> **RECORDS FOR THE EXERCISE**
****************************************

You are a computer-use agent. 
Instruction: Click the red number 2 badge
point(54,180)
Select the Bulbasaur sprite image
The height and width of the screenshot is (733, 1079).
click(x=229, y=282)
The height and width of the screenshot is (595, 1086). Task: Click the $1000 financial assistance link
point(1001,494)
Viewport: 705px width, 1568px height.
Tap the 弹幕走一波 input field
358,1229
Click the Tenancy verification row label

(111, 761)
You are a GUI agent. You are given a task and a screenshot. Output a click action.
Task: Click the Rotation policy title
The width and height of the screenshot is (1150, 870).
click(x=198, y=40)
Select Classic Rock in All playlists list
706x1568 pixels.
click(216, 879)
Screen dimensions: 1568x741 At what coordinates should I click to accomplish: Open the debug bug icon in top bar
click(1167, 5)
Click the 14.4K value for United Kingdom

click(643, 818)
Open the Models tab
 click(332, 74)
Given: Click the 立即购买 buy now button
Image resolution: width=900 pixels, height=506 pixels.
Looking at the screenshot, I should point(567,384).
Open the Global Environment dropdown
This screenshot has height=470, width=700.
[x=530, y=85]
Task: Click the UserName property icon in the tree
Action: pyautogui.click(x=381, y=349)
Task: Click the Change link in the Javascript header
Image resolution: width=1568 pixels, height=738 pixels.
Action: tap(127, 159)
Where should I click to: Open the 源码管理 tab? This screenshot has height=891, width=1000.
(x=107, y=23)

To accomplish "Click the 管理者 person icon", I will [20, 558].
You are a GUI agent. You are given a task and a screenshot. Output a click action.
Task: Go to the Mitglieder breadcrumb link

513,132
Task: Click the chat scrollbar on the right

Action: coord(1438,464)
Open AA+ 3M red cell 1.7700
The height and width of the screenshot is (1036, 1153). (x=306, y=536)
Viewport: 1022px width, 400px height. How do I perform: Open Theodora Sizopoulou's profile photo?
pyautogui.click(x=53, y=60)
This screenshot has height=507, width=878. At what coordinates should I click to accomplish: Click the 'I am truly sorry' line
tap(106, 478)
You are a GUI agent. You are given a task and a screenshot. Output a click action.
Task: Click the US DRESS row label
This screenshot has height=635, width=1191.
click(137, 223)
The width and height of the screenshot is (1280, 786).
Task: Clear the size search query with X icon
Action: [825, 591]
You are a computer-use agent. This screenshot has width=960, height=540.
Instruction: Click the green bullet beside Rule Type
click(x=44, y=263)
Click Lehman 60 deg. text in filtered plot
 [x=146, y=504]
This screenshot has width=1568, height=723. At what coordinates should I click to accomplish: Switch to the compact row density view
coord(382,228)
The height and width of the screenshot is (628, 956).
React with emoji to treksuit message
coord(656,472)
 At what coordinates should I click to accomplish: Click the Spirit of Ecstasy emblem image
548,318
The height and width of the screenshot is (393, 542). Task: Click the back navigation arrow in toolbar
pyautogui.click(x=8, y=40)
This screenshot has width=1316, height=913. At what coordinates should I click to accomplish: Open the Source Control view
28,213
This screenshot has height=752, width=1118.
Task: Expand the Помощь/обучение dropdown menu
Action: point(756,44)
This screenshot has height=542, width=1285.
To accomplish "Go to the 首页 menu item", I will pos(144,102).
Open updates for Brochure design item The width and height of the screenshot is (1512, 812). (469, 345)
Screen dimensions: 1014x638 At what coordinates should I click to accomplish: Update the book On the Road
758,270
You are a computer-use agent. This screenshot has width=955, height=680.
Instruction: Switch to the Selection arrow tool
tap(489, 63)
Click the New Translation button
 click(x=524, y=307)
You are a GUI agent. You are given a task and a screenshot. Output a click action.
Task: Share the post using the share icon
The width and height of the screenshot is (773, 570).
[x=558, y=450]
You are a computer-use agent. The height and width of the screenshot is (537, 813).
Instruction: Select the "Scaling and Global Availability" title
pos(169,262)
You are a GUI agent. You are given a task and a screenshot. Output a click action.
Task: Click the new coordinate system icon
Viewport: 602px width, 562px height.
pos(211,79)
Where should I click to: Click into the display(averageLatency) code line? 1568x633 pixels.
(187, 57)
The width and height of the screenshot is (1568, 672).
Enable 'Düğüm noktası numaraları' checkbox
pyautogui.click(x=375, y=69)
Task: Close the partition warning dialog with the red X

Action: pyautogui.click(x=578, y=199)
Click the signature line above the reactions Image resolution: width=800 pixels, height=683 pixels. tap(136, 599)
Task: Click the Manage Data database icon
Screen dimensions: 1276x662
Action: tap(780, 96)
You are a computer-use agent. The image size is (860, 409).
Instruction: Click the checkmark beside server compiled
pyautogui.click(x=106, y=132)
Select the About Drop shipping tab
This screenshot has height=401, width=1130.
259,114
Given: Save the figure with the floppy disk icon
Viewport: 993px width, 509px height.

****************************************

> **DESCRIPTION OF THE TASK**
Retype the records above in full. Every word should match.

> **RESPONSE TO THE TASK**
You are a computer-use agent. 
Instruction: Click the red number 2 badge
point(54,180)
Select the Bulbasaur sprite image
The height and width of the screenshot is (733, 1079).
click(x=229, y=282)
The height and width of the screenshot is (595, 1086). Task: Click the $1000 financial assistance link
point(1001,494)
Viewport: 705px width, 1568px height.
Tap the 弹幕走一波 input field
358,1229
Click the Tenancy verification row label

(111, 761)
You are a GUI agent. You are given a task and a screenshot. Output a click action.
Task: Click the Rotation policy title
The width and height of the screenshot is (1150, 870).
click(x=198, y=40)
Select Classic Rock in All playlists list
706x1568 pixels.
click(216, 879)
Screen dimensions: 1568x741 At what coordinates should I click to accomplish: Open the debug bug icon in top bar
click(1167, 5)
Click the 14.4K value for United Kingdom

click(643, 818)
Open the Models tab
 click(332, 74)
Given: Click the 立即购买 buy now button
Image resolution: width=900 pixels, height=506 pixels.
Looking at the screenshot, I should point(567,384).
Open the Global Environment dropdown
This screenshot has height=470, width=700.
[x=530, y=85]
Task: Click the UserName property icon in the tree
Action: pyautogui.click(x=381, y=349)
Task: Click the Change link in the Javascript header
Image resolution: width=1568 pixels, height=738 pixels.
Action: tap(127, 159)
Where should I click to: Open the 源码管理 tab? This screenshot has height=891, width=1000.
(x=107, y=23)

To accomplish "Click the 管理者 person icon", I will [20, 558].
You are a GUI agent. You are given a task and a screenshot. Output a click action.
Task: Go to the Mitglieder breadcrumb link

513,132
Task: Click the chat scrollbar on the right

Action: coord(1438,464)
Open AA+ 3M red cell 1.7700
The height and width of the screenshot is (1036, 1153). (x=306, y=536)
Viewport: 1022px width, 400px height. How do I perform: Open Theodora Sizopoulou's profile photo?
pyautogui.click(x=53, y=60)
This screenshot has height=507, width=878. At what coordinates should I click to accomplish: Click the 'I am truly sorry' line
tap(106, 478)
You are a GUI agent. You are given a task and a screenshot. Output a click action.
Task: Click the US DRESS row label
This screenshot has height=635, width=1191.
click(137, 223)
The width and height of the screenshot is (1280, 786).
Task: Clear the size search query with X icon
Action: [825, 591]
You are a computer-use agent. This screenshot has width=960, height=540.
Instruction: Click the green bullet beside Rule Type
click(x=44, y=263)
Click Lehman 60 deg. text in filtered plot
 [x=146, y=504]
This screenshot has width=1568, height=723. At what coordinates should I click to accomplish: Switch to the compact row density view
coord(382,228)
The height and width of the screenshot is (628, 956).
React with emoji to treksuit message
coord(656,472)
 At what coordinates should I click to accomplish: Click the Spirit of Ecstasy emblem image
548,318
The height and width of the screenshot is (393, 542). Task: Click the back navigation arrow in toolbar
pyautogui.click(x=8, y=40)
This screenshot has width=1316, height=913. At what coordinates should I click to accomplish: Open the Source Control view
28,213
This screenshot has height=752, width=1118.
Task: Expand the Помощь/обучение dropdown menu
Action: point(756,44)
This screenshot has height=542, width=1285.
To accomplish "Go to the 首页 menu item", I will pos(144,102).
Open updates for Brochure design item The width and height of the screenshot is (1512, 812). (469, 345)
Screen dimensions: 1014x638 At what coordinates should I click to accomplish: Update the book On the Road
758,270
You are a computer-use agent. This screenshot has width=955, height=680.
Instruction: Switch to the Selection arrow tool
tap(489, 63)
Click the New Translation button
 click(x=524, y=307)
You are a GUI agent. You are given a task and a screenshot. Output a click action.
Task: Share the post using the share icon
The width and height of the screenshot is (773, 570).
[x=558, y=450]
You are a computer-use agent. The height and width of the screenshot is (537, 813).
Instruction: Select the "Scaling and Global Availability" title
pos(169,262)
You are a GUI agent. You are given a task and a screenshot. Output a click action.
Task: Click the new coordinate system icon
Viewport: 602px width, 562px height.
pos(211,79)
Where should I click to: Click into the display(averageLatency) code line? 1568x633 pixels.
(187, 57)
The width and height of the screenshot is (1568, 672).
Enable 'Düğüm noktası numaraları' checkbox
pyautogui.click(x=375, y=69)
Task: Close the partition warning dialog with the red X

Action: pyautogui.click(x=578, y=199)
Click the signature line above the reactions Image resolution: width=800 pixels, height=683 pixels. tap(136, 599)
Task: Click the Manage Data database icon
Screen dimensions: 1276x662
Action: tap(780, 96)
You are a computer-use agent. The image size is (860, 409).
Instruction: Click the checkmark beside server compiled
pyautogui.click(x=106, y=132)
Select the About Drop shipping tab
This screenshot has height=401, width=1130.
259,114
Given: Save the figure with the floppy disk icon
Viewport: 993px width, 509px height.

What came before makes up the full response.